*** Block opens ***

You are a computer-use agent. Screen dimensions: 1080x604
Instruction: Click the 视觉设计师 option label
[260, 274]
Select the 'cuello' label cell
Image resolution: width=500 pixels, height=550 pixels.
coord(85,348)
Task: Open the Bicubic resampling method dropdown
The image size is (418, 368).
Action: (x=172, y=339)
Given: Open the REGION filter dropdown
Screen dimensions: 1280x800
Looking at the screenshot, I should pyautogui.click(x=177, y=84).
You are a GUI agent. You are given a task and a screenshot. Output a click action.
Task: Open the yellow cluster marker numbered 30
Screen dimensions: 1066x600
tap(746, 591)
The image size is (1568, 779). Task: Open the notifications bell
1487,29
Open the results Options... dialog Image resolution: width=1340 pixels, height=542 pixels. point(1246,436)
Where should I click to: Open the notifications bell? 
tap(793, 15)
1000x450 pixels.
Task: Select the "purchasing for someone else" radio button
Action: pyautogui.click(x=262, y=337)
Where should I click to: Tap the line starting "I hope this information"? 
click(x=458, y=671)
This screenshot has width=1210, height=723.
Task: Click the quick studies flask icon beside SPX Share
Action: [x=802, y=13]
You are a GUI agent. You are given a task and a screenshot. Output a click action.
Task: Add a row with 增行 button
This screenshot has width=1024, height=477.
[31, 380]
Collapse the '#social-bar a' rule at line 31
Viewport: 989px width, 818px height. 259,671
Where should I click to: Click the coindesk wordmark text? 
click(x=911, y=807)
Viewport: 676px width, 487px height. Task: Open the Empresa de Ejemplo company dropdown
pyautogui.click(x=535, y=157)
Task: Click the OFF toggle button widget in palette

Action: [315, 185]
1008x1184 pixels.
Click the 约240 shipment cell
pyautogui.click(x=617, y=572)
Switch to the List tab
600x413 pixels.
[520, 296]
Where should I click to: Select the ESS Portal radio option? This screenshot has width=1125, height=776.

*** Block closes ***

Only an exact retyping of the full data will do.

### Solved exercise
You are a computer-use agent. Screen dimensions: 1080x604
Instruction: Click the 视觉设计师 option label
[260, 274]
Select the 'cuello' label cell
Image resolution: width=500 pixels, height=550 pixels.
coord(85,348)
Task: Open the Bicubic resampling method dropdown
The image size is (418, 368).
Action: (x=172, y=339)
Given: Open the REGION filter dropdown
Screen dimensions: 1280x800
Looking at the screenshot, I should pyautogui.click(x=177, y=84).
You are a GUI agent. You are given a task and a screenshot. Output a click action.
Task: Open the yellow cluster marker numbered 30
Screen dimensions: 1066x600
tap(746, 591)
The image size is (1568, 779). Task: Open the notifications bell
1487,29
Open the results Options... dialog Image resolution: width=1340 pixels, height=542 pixels. point(1246,436)
Where should I click to: Open the notifications bell? 
tap(793, 15)
1000x450 pixels.
Task: Select the "purchasing for someone else" radio button
Action: pyautogui.click(x=262, y=337)
Where should I click to: Tap the line starting "I hope this information"? 
click(x=458, y=671)
This screenshot has width=1210, height=723.
Task: Click the quick studies flask icon beside SPX Share
Action: [x=802, y=13]
You are a GUI agent. You are given a task and a screenshot. Output a click action.
Task: Add a row with 增行 button
This screenshot has width=1024, height=477.
[31, 380]
Collapse the '#social-bar a' rule at line 31
Viewport: 989px width, 818px height. 259,671
Where should I click to: Click the coindesk wordmark text? 
click(x=911, y=807)
Viewport: 676px width, 487px height. Task: Open the Empresa de Ejemplo company dropdown
pyautogui.click(x=535, y=157)
Task: Click the OFF toggle button widget in palette

Action: [315, 185]
1008x1184 pixels.
Click the 约240 shipment cell
pyautogui.click(x=617, y=572)
Switch to the List tab
600x413 pixels.
[520, 296]
Where should I click to: Select the ESS Portal radio option? This screenshot has width=1125, height=776.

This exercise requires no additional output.